Ianto closes his eyes and wraps his arms around his lover, his captain. This time, he's not prepared to pretend there's nothing wrong. Jack has a problem, and it's time to confront it. "It's not your fault," he soothes.
"I let them down."
He sinks to the rooftop and Ianto follows, still wrapped around him.
"I don't -" Jack is trembling like a leaf as he looks up at Ianto again, eyes shining with tears. "I don't understand what's happening to me, Ianto."
Having thought about it quite a lot, Ianto sits down awkwardly on the roof and pulls Jack close to his chest, running his fingers gently through the other man's hair. "All the pieces are there," he reasons slowly. "You just have to put them back together."
"I don't know how they all fit." Jack falls silent, uncertain as a child. "I keep getting lost. Inside my own head. Am I going crazy, Ianto?"
"You're not going anywhere," Ianto says fiercely. He tightens his arms around Jack and holds fast. "Stay with me. You want to stay, don't you?"
"I think so. Yes. I just keep ..." Jack hesitates, struggling for the right words. "Drifting."
"Then come back to me. Come back to us. We need you, Jack. We can't do it without you." Ianto pauses. "I can't do this without you."
Jack doesn't say anything for a long moment, and Ianto fights the sense of panic that tells him that he's lost Jack again. Then finally, Jack rouses himself, straightens and looks Ianto in the eye, and his expression is clear and unburdened.
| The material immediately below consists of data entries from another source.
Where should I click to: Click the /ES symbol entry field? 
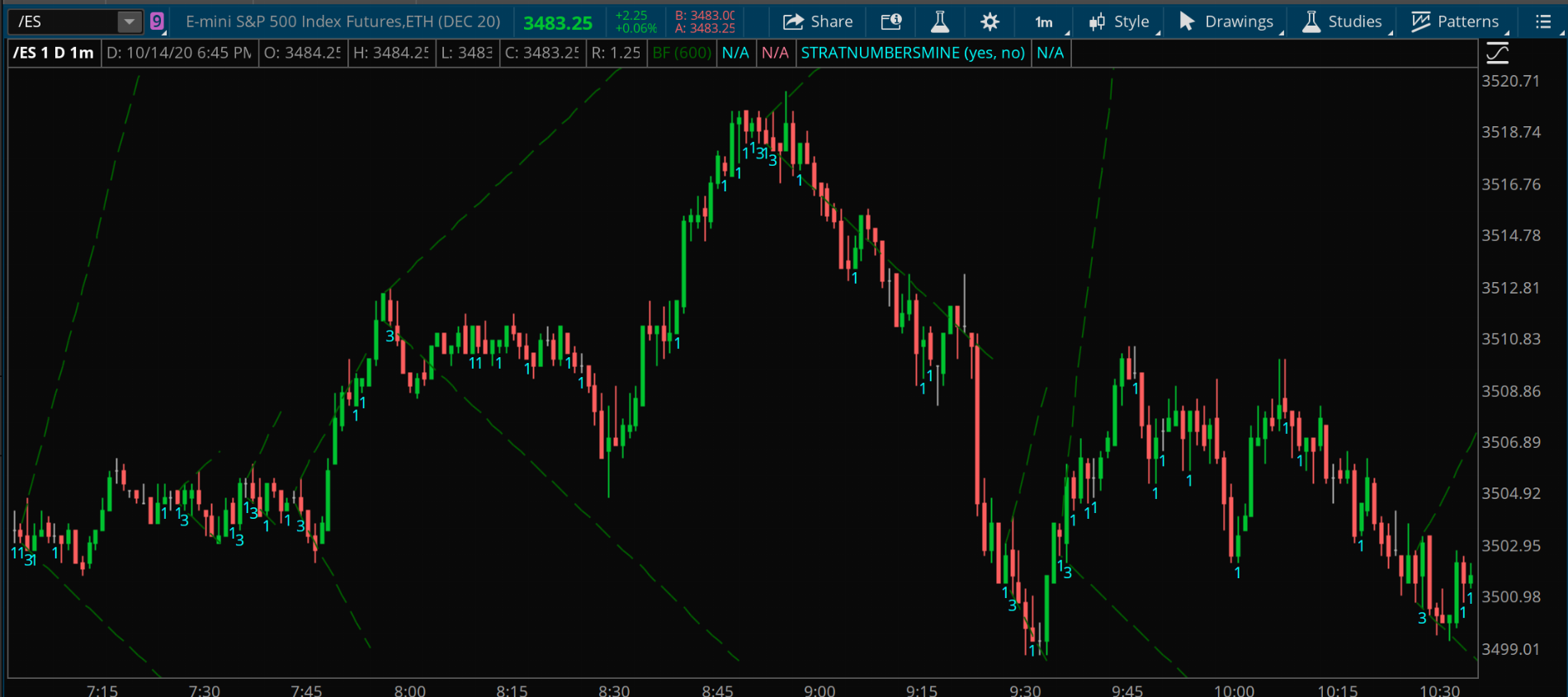click(x=62, y=21)
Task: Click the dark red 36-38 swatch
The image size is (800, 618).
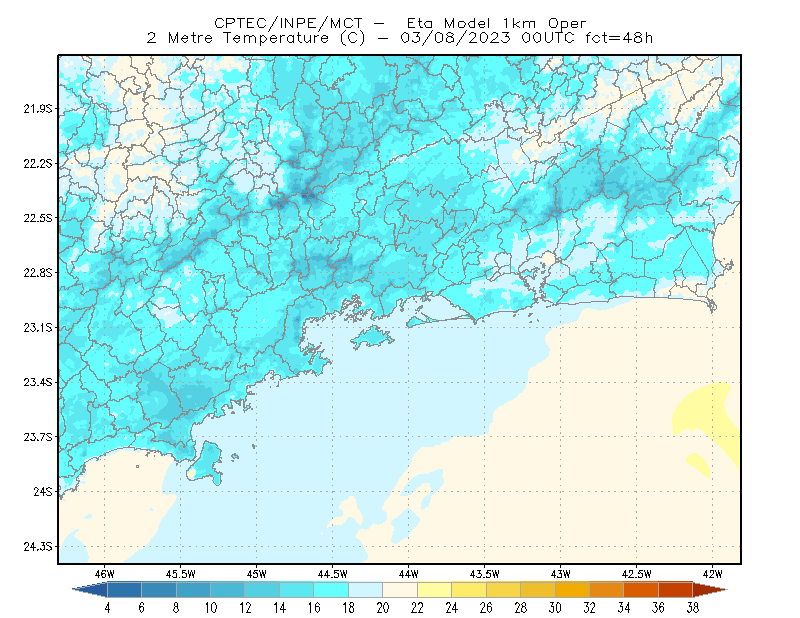Action: point(675,590)
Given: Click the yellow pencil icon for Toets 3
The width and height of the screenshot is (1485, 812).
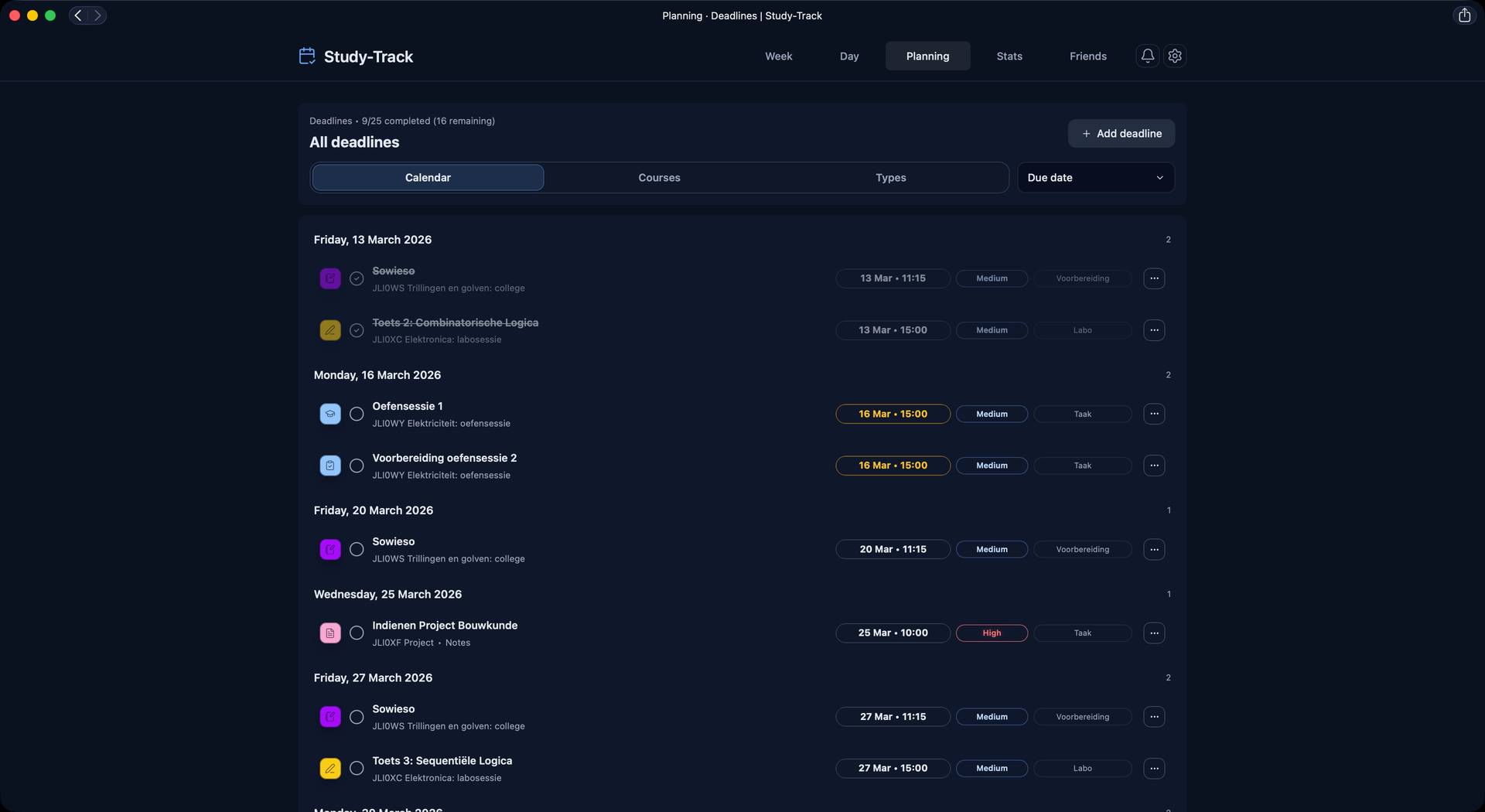Looking at the screenshot, I should [x=330, y=768].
"You don't have to," Jack replies, strong and firm as he has not been in weeks. He gets to his feet and helps Ianto up, brushes the dust off and straightens his lapels.
Ianto is too cynical to be convinced, and too hopeful to question fortune. They all have their ghosts, and he knows that for Jack, these are only little battles in a much greater war. But he reaches out and takes Jack's hand in his own, and this time he doesn't lead; they walk together.